WHAT TO DO: List every key that the customer recency analysis below reads from the configuration file using config.get.

ARTICLE:
════════════════════
# Customer Recency Analysis

## Purpose
Finding insight on :

## Background

## Assumption

## Sanity Check

In [None]:
import json

def load_config(file_path: str = "./config.json"):
    with open(file_path) as config_file:
        data = json.load(config_file)
    return data

config = load_config("../config.json")
DBNAME = config.get("DBNAME")
HOSTNAME = config.get("HOSTNAME")
USER = config.get("USER")
PASS = config.get("PASS")
SCHEMA = config.get("SCHEMA")

In [None]:
# Basic 
import sys
import numpy as np
import scipy as sp
import pandas as pd

# SQL Engine
import psycopg2
import pandas as pd
from sqlalchemy import create_engine

# Profiling process
from tqdm import tqdm

# Warning problems in notebook
import warnings
warnings.filterwarnings('ignore')

# Visualization
import bamboolib as bam
import plotly.express as px

# Reporting result
import sweetviz as sv
from dataprep.eda import create_report

In [None]:
def mapping_geolocation(val):
    mapping = {
        "DKI JAKARTA" : "JAKARTA RAYA",
        "KALIMANTAN UTARA" : "KALIMANTAN TENGAH",
        "DI YOGYAKARTA" : "YOGYAKARTA",
        "KEPULAUAN BANGKA BELITUNG" : "BANGKA BELITUNG"
════════════════════
SOURCE EXCERPT:
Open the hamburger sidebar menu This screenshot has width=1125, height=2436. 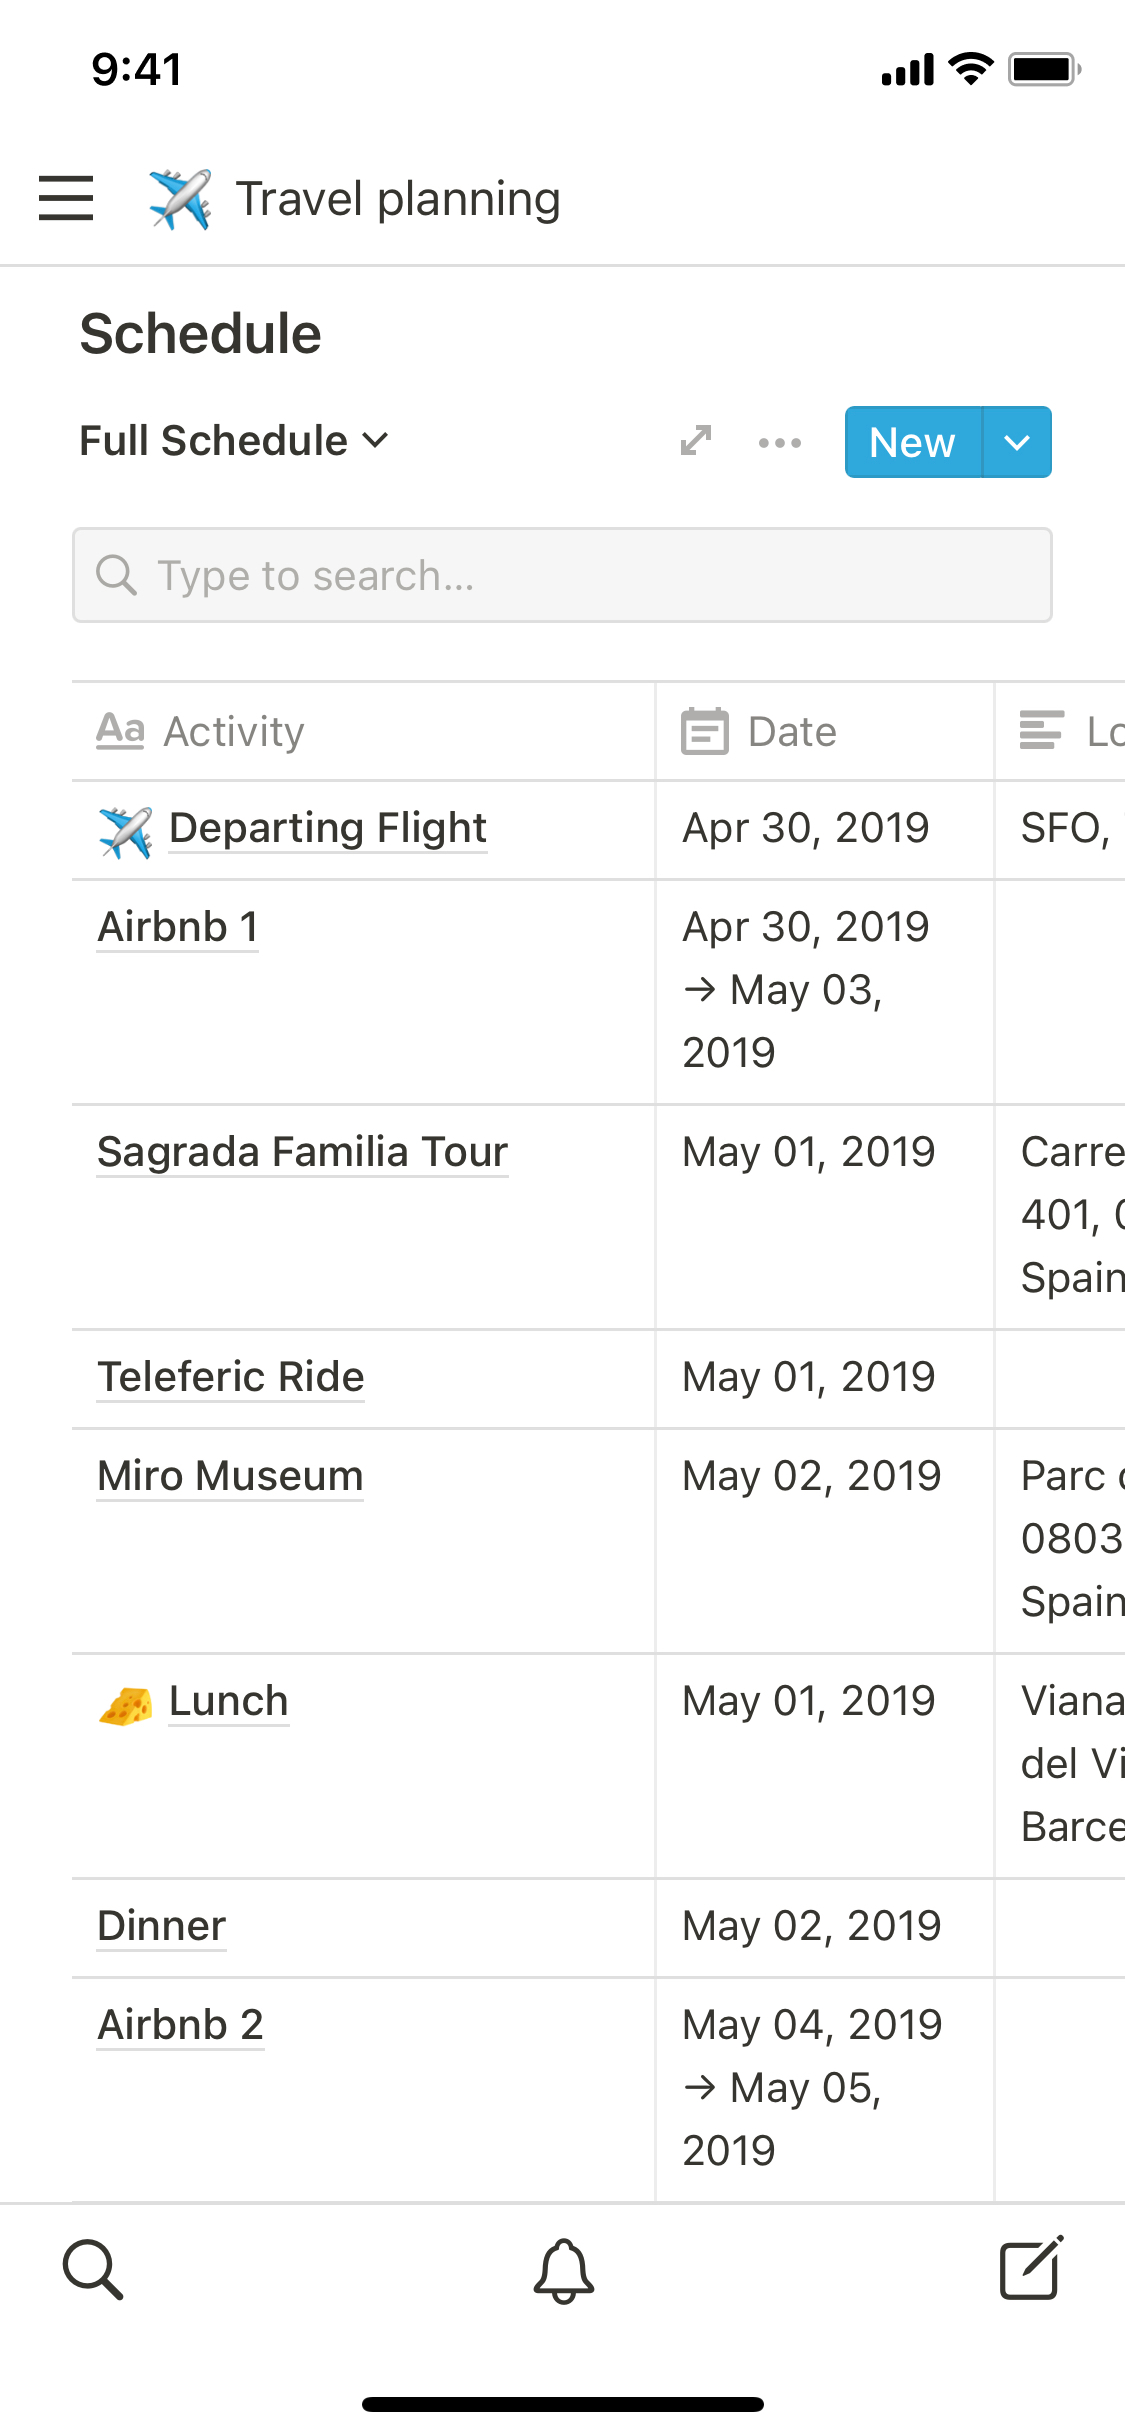pos(66,198)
════════════════════
RESULT: DBNAME, HOSTNAME, USER, PASS, SCHEMA